Transcribe all the records with complete accuracy.

____ Dataset

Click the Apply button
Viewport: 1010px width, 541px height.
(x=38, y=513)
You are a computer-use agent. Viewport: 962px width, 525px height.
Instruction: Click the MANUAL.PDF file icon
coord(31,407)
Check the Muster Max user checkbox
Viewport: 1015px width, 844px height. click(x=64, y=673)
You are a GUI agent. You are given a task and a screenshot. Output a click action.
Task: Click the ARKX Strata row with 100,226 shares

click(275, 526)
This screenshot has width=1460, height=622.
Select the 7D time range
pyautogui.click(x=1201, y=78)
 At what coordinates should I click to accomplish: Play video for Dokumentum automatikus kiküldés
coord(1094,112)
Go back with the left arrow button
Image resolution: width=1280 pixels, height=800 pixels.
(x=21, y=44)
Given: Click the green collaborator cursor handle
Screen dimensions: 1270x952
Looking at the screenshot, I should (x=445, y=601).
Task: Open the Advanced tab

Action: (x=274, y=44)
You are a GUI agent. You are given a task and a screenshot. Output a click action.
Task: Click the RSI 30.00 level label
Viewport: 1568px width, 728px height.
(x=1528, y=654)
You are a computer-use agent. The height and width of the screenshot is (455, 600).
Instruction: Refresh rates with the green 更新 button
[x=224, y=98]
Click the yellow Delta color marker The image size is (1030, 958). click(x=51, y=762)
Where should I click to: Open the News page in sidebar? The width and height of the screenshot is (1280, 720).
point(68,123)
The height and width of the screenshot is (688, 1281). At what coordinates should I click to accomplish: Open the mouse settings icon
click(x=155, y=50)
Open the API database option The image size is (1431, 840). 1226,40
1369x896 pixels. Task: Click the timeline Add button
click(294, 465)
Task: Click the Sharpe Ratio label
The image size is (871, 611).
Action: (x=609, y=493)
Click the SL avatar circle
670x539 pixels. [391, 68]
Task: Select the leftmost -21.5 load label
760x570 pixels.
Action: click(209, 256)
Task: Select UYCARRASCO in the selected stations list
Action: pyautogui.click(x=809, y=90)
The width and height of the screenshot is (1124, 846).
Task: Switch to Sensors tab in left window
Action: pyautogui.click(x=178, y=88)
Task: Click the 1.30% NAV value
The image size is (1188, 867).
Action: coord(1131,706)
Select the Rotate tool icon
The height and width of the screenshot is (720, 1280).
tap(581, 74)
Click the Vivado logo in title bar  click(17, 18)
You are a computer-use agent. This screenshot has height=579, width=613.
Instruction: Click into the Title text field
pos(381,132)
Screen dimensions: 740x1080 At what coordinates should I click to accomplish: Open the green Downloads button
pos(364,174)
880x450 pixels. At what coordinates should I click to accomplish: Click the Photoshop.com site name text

________

» **Output of the exercise**:
Click the Apply button
Viewport: 1010px width, 541px height.
(x=38, y=513)
You are a computer-use agent. Viewport: 962px width, 525px height.
Instruction: Click the MANUAL.PDF file icon
coord(31,407)
Check the Muster Max user checkbox
Viewport: 1015px width, 844px height. click(x=64, y=673)
You are a GUI agent. You are given a task and a screenshot. Output a click action.
Task: Click the ARKX Strata row with 100,226 shares

click(275, 526)
This screenshot has width=1460, height=622.
Select the 7D time range
pyautogui.click(x=1201, y=78)
 At what coordinates should I click to accomplish: Play video for Dokumentum automatikus kiküldés
coord(1094,112)
Go back with the left arrow button
Image resolution: width=1280 pixels, height=800 pixels.
(x=21, y=44)
Given: Click the green collaborator cursor handle
Screen dimensions: 1270x952
Looking at the screenshot, I should (x=445, y=601).
Task: Open the Advanced tab

Action: (x=274, y=44)
You are a GUI agent. You are given a task and a screenshot. Output a click action.
Task: Click the RSI 30.00 level label
Viewport: 1568px width, 728px height.
(x=1528, y=654)
You are a computer-use agent. The height and width of the screenshot is (455, 600).
Instruction: Refresh rates with the green 更新 button
[x=224, y=98]
Click the yellow Delta color marker The image size is (1030, 958). click(x=51, y=762)
Where should I click to: Open the News page in sidebar? The width and height of the screenshot is (1280, 720).
point(68,123)
The height and width of the screenshot is (688, 1281). At what coordinates should I click to accomplish: Open the mouse settings icon
click(x=155, y=50)
Open the API database option The image size is (1431, 840). 1226,40
1369x896 pixels. Task: Click the timeline Add button
click(294, 465)
Task: Click the Sharpe Ratio label
The image size is (871, 611).
Action: (x=609, y=493)
Click the SL avatar circle
670x539 pixels. [391, 68]
Task: Select the leftmost -21.5 load label
760x570 pixels.
Action: click(209, 256)
Task: Select UYCARRASCO in the selected stations list
Action: pyautogui.click(x=809, y=90)
The width and height of the screenshot is (1124, 846).
Task: Switch to Sensors tab in left window
Action: pyautogui.click(x=178, y=88)
Task: Click the 1.30% NAV value
The image size is (1188, 867).
Action: coord(1131,706)
Select the Rotate tool icon
The height and width of the screenshot is (720, 1280).
tap(581, 74)
Click the Vivado logo in title bar  click(17, 18)
You are a computer-use agent. This screenshot has height=579, width=613.
Instruction: Click into the Title text field
pos(381,132)
Screen dimensions: 740x1080 At what coordinates should I click to accomplish: Open the green Downloads button
pos(364,174)
880x450 pixels. At what coordinates should I click to accomplish: Click the Photoshop.com site name text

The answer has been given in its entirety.